Rapid assessment of in vivo cholinergic transmission by amperometric detection of changes in extracellular choline levels.

Conventional microdialysis methods for measuring acetylcholine (ACh) efflux do not provide sufficient temporal resolution to relate cholinergic transmission to individual stimuli or behavioral responses, or sufficient spatial resolution to investigate heterogeneities in such regulation within a brain region. In an effort to overcome these constraints, we investigated a ceramic-based microelectrode array designed to measure amperometrically rapid changes in extracellular choline as a marker for cholinergic transmission in the frontoparietal cortex of anesthetized rats.
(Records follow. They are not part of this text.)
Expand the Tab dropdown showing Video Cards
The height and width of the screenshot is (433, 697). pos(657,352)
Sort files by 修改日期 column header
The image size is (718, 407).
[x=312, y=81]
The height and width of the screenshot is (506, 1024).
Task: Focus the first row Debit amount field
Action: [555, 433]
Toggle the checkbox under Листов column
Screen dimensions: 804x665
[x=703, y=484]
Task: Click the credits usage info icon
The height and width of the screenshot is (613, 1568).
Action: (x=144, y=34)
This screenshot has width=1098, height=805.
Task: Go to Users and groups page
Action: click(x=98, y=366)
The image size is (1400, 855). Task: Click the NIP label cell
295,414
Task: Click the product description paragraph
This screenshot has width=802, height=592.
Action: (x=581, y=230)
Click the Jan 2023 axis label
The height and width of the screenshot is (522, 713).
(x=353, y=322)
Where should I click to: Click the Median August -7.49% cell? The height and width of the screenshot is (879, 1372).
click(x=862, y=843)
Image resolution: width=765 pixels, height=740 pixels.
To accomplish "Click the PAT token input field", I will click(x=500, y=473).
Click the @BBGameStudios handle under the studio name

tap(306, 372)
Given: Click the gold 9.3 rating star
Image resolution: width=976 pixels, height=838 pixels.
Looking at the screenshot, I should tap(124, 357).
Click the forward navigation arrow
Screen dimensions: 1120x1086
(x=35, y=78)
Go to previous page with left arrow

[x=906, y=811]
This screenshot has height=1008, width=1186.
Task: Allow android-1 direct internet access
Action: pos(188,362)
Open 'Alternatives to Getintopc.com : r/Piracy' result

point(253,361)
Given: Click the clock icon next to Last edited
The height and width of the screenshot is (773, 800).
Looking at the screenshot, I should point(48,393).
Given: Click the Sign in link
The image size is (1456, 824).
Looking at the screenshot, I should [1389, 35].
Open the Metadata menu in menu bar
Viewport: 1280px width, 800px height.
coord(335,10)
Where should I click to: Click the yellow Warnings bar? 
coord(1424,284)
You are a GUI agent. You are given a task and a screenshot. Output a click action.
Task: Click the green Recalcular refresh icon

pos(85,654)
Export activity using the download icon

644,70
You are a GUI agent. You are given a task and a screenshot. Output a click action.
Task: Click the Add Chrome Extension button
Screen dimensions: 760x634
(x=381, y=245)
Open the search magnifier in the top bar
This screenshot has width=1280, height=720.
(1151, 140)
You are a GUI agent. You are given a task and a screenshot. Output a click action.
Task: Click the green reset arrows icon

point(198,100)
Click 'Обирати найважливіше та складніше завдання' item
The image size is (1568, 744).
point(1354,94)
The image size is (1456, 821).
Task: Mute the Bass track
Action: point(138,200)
These microelectrodes exhibited detection limits of 300 nm for choline and selectivity (> 100 : 1) of choline over interferents such as ascorbic acid. Intracortical pressure ejections of choline (20 mm, 66-400 nL) and ACh (10 and 100 mm, 200 nL) dose-dependently increased choline-related signals that were cleared to background levels within 10 s. ACh, but not choline-induced signals, were significantly attenuated by co-ejection of the acetylcholinesterase inhibitor neostigmine (Neo; 100 mm). Pressure ejections of drugs known to increase cortical ACh efflux, potassium (KCl; 70 mm, 66, 200 nL) and scopolamine (Scop; 10 mm, 200 nL), also markedly increased extracellular choline signals, which again were inhibited by Neo. Scop-induced choline signals were also found to be tetrodotoxin-sensitive. Collectively, these findings suggest that drug-induced increases in current measured with these microelectrode arrays reflect the oxidation of choline that is neuronally derived from the release and subsequent hydrolysis of ACh. Choline signals assessed using enzyme-selective microelectrode arrays may represent a rapid, sensitive and spatially discrete measure of cholinergic transmission.